Select every line of the material that contains the string "dropdown", and copy each one.

/---

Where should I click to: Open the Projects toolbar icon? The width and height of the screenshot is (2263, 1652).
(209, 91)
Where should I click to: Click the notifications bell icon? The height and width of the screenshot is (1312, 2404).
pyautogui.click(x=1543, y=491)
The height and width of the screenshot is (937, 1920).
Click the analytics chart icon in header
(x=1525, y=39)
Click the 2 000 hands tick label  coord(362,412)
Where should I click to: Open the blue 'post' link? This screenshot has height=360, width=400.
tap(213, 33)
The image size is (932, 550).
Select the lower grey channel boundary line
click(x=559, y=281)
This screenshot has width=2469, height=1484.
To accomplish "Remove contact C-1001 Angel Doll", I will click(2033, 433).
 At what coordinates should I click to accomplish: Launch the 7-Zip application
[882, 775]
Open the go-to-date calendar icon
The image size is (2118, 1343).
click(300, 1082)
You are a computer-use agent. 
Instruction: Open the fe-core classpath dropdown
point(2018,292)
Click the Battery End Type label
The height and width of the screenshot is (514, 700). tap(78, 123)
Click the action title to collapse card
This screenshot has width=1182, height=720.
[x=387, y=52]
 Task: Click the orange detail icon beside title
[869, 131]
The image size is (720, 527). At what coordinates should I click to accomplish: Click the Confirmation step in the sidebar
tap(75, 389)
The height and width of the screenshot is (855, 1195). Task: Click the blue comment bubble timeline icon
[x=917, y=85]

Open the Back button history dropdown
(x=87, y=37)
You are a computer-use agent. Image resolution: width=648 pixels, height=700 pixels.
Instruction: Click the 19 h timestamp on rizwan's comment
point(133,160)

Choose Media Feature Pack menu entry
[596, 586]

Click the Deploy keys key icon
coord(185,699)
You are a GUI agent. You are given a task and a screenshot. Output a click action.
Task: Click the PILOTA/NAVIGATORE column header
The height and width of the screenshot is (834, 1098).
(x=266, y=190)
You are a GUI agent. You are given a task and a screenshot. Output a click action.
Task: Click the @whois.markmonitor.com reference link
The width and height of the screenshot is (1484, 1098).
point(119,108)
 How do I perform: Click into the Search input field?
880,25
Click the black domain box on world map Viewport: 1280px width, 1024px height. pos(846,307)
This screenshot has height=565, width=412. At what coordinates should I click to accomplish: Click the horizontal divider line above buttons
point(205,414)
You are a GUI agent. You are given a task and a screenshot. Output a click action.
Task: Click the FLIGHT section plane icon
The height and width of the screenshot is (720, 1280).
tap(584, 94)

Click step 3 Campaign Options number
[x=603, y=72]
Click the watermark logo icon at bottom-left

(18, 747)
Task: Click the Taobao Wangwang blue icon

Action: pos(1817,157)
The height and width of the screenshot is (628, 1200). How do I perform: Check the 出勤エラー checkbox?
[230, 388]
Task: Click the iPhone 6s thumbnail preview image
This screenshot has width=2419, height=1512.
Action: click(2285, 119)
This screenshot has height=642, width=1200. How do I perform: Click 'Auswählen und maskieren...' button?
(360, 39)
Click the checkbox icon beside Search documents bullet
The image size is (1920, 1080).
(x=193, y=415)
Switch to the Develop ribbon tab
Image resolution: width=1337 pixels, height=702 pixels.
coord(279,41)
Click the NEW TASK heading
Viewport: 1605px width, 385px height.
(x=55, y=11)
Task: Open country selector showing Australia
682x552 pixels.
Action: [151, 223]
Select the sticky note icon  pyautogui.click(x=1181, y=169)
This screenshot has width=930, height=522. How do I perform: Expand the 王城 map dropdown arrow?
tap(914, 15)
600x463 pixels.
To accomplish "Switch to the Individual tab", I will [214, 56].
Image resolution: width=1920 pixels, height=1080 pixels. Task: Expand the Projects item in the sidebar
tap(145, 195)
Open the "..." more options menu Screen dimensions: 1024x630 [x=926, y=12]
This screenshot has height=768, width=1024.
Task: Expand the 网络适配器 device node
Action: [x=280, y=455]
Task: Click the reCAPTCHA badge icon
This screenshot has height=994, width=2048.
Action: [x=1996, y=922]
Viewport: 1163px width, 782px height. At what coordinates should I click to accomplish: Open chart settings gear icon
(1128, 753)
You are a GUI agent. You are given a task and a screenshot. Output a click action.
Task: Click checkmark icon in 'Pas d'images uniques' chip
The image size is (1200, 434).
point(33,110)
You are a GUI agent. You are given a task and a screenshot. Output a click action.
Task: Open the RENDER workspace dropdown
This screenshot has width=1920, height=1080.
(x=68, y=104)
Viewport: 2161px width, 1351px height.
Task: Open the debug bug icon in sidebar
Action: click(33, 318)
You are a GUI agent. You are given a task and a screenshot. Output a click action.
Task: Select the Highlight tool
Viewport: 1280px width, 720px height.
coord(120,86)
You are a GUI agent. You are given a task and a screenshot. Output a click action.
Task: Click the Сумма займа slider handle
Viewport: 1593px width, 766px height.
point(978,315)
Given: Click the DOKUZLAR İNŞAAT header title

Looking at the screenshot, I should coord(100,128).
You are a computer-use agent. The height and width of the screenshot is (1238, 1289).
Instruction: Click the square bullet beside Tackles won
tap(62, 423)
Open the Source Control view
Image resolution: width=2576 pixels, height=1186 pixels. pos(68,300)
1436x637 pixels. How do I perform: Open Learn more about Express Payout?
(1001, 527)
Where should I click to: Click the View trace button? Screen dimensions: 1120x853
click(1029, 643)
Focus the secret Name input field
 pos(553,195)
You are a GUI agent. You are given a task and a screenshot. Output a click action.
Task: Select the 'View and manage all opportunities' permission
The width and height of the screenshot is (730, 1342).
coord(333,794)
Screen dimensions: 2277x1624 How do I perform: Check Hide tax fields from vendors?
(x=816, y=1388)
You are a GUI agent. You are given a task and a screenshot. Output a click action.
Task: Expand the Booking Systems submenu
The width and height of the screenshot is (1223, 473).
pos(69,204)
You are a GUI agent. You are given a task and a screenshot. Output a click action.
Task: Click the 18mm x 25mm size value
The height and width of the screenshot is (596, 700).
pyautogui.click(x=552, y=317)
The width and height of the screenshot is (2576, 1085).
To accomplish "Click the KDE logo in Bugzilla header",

\---

## Full response
Instruction: Open the fe-core classpath dropdown
Open the Back button history dropdown
This screenshot has width=930, height=522. How do I perform: Expand the 王城 map dropdown arrow?
Task: Open the RENDER workspace dropdown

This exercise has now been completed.